Empujó la puerta del portal, entró y llamó al ascensor. Le pareció una eternidad el tiempo de espera hasta entrar en el ascensor y marcar el tercer piso. Le costaba respirar.
Tenía las manos sudadas, se las restregó en el pantalón para secarlas.
«Hace mucho calor aquí.» pensó mientras se desabrochaba el primer botón de la camisa.
Empezaba a sentirse incómodo e incluso algo mareado.
Salió raudo del claustrofóbico cubículo, para dirigirse a la puerta número ocho. Llamó al timbre y escucho:
—¡Abre Agnes! Será Héctor —era Lorena gritando desde algún lugar lejano dentro de la vivienda.
La puerta se empezó a abrir.
En Celestia hay muchos dichos, pero el que nos atañe dice:
«Si hay algo que va más allá del espacio, del tiempo y de los planos, es un vínculo de amor.»
Al otro lado del umbral de la puerta había una chica, un poco más alta que él, castaña, ojos verdes y grandes, rasgos marcados y estilizada. Con una trenza larga que caía por delante, vestida con una camiseta de tirantes blancos de gatitos y unos shorts negros.
Abrió mientras decía:
—¡Lorena! Tu cita ha llega... —no pudo terminar la frase.
Se quedó en silencio, mirándolo, confusa y paralizada.
Héctor no entendía nada. De todos los lugares de la tierra, el lugar en el que menos esperaba verla, era éste.
De repente el tiempo se detuvo. Ni latidos, ni sonidos, ni movimiento, nada.

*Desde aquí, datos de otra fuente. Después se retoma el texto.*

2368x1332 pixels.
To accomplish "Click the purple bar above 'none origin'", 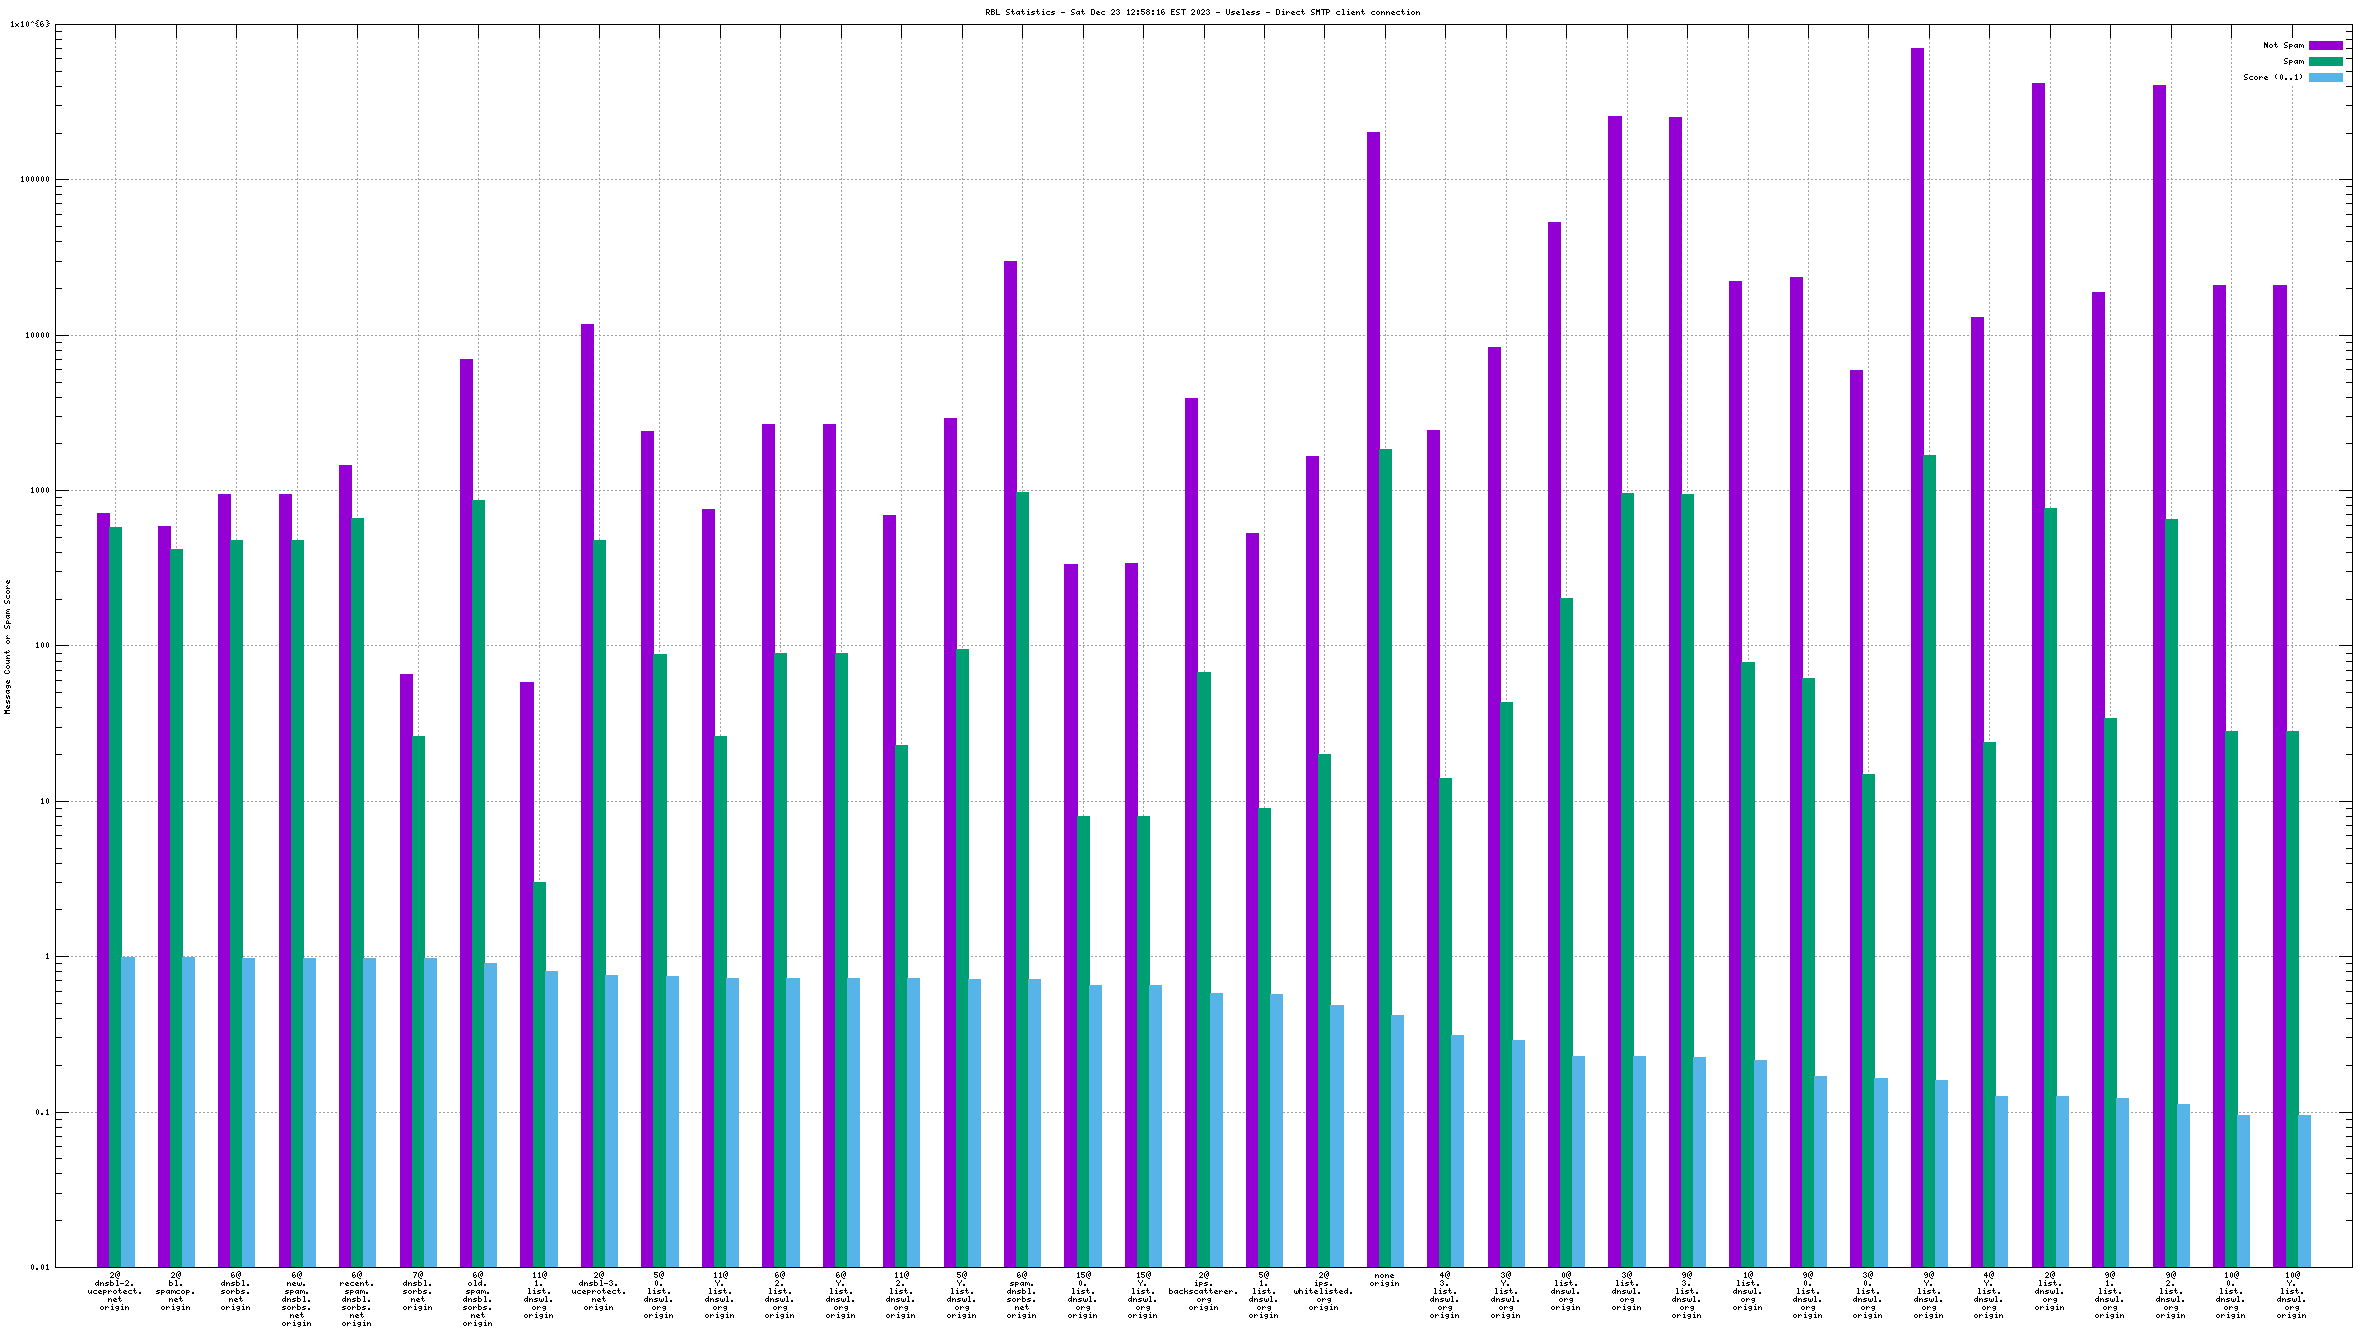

Era como si la naturaleza misma del universo hubiese dejado de existir, como si el entrelazado del espacio y del tiempo se rompieran bajos sus pies. Como si nada más en el mundo tuviera forma o color. Sólo estaba ella, preciosa, mirándolo fijamente con sus ojos grande y verdes, más allá de su cuerpo, directamente a su alma. Héctor se estremeció.
Estaba totalmente colapsado, paralizado físicamente, tanto que no podía respirar, literalmente. Era incapaz de moverse o de reaccionar. Sin previo aviso una cantidad ingente de imágenes empezaron a bombardear su mente, imágenes de otra vida, imagenes de otro tiempo, imagenes sin sentido aparente, hasta que al final llegó la luz, mucha luz y todo tuvo significado.
Los ojos de Héctor se quedaron en blanco, su cara palideció y mientras se desplomaba en el suelo susurró:
—Te encontré Ángela, prometí que lo haría.